You state that like you think you have a choice. You don't have a choice. You are required by federal law to claim depreciation. If you don't claim it, then in the year of sale you are required to recapture the depreciation you "should" have taken, and still pay taxes on it.

I am so worried when I sell my property it will come back and bite me

It will. No doubt about that. But it may not be as big a bite as you may think. Here's a rough synopsis of how it works.

You purchase the property for $100,000 and rent it out for 10 years. At the end of 10 years you have taken lets say, $25,000 in depreciation. You'll also got a fair amount of those other carry over losses. Now lets say for the sake of argument that your other carry over losses are $25,000.

You sell the property for $200,000 after ten years. The original cost basis on the property was the $100,000 you paid for it. Now reduce that cost basis by the $25K of depreciation taken and that makes your adjusted cost basis $75,000. That means you have a $125K gain.

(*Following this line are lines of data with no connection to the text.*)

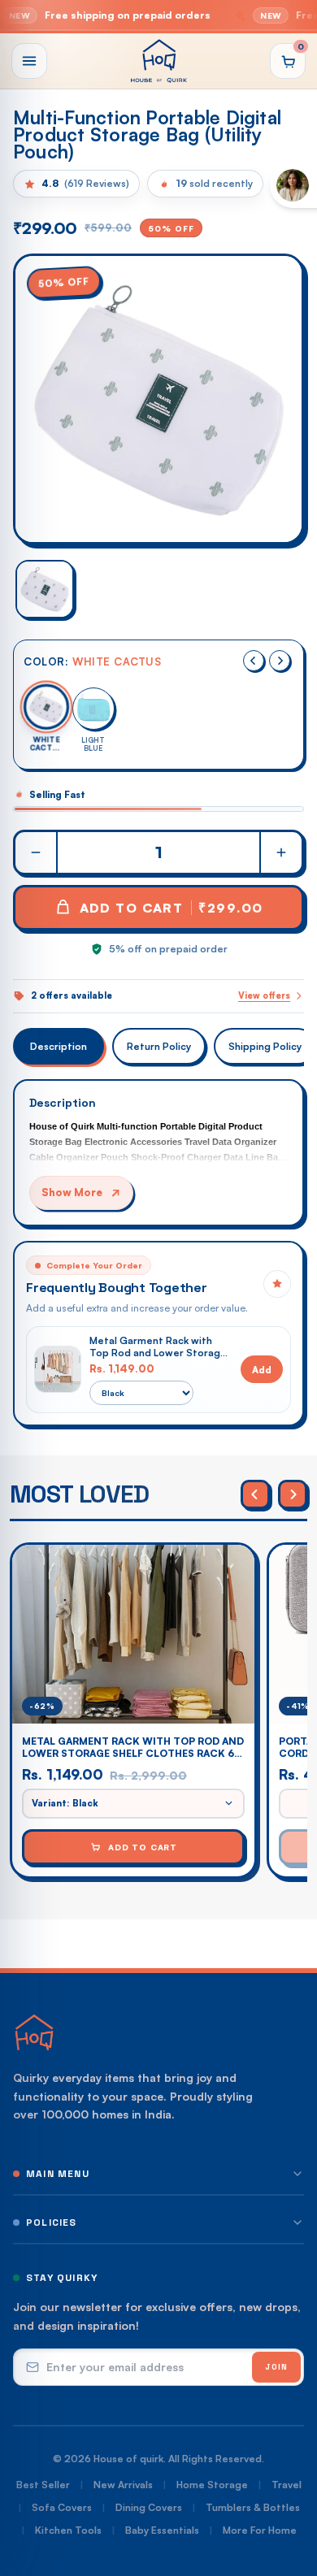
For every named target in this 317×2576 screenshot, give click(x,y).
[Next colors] (279, 660)
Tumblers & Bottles (253, 2507)
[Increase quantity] (280, 852)
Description (58, 1046)
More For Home (260, 2530)
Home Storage (212, 2484)
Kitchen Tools (68, 2530)
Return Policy (159, 1046)
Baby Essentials (162, 2530)
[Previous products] (255, 1494)
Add (261, 1370)
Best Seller (43, 2484)
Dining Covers (148, 2507)
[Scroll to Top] (287, 2490)
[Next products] (292, 1494)
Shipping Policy (265, 1046)
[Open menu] (29, 61)
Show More (71, 1192)
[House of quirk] (158, 61)
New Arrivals (123, 2484)
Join (276, 2366)
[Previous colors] (253, 660)
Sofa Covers (62, 2507)
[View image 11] (44, 589)
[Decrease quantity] (36, 852)
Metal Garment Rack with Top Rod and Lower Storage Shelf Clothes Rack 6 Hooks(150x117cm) (158, 1346)
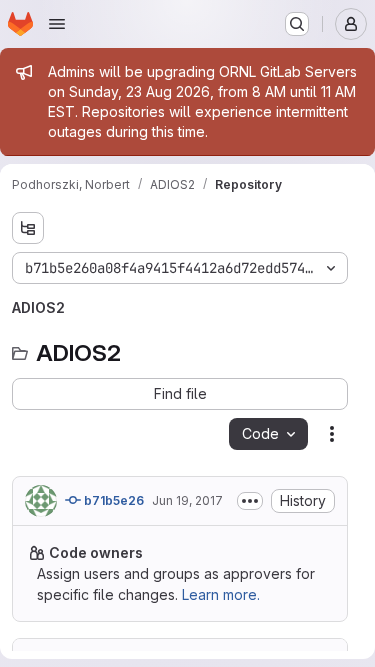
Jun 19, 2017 (187, 500)
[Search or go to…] (297, 24)
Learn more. (221, 594)
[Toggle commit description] (250, 501)
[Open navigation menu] (57, 24)
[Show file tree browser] (28, 228)
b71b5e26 (112, 500)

Now subtract your other carry over losses of $25K from that gain, and now you have a $100K taxable gain.

I do 15 years loan

That could be a good thing. Once you pay off the mortgage after 15 years (assuming you keep the property that long) that means there's not more interest deduction. So if (and that's a really big *if*) the property starts showing taxable income at tax filing time, all those prior year carry over losses will be used to reduce that taxable rental income. Probably reduce it to zero the first few years.

So if you reach retirement age and retire in say, 2035, you sell the property for a $100K taxable gain, take your minimum required distribution from your retirement account, and you're taxes won't be that much different than they were the year prior when you were working.

What if I open a new saving/checking account and put the money there.

Not a bad idea. But it's really not necessary. If you're planing to put say, $15K down payment on your next purchase, just make sure you're balance never goes below that until the day you make that down payment.

There's quite a bit of info in the link I sent you via PM. I suggest you take a break and read it through. But like I said, my writing skills are not all that great and it may seem haphazardly organized. That's because it's a first draft, and it "is" haphazardly organized. 🙂

 

 

Chris2
Level 2

Cash-out refinance on primary residence to buy a rental property

Thank you Carl! Let me read your notes first. And I REALLY APPRECIATE your help!!!

 

P.S. It is funny when you said that "You state that like you think you have a choice." I did think I have a choice!  It just every time you respond I can learn so many things! Thank you again!!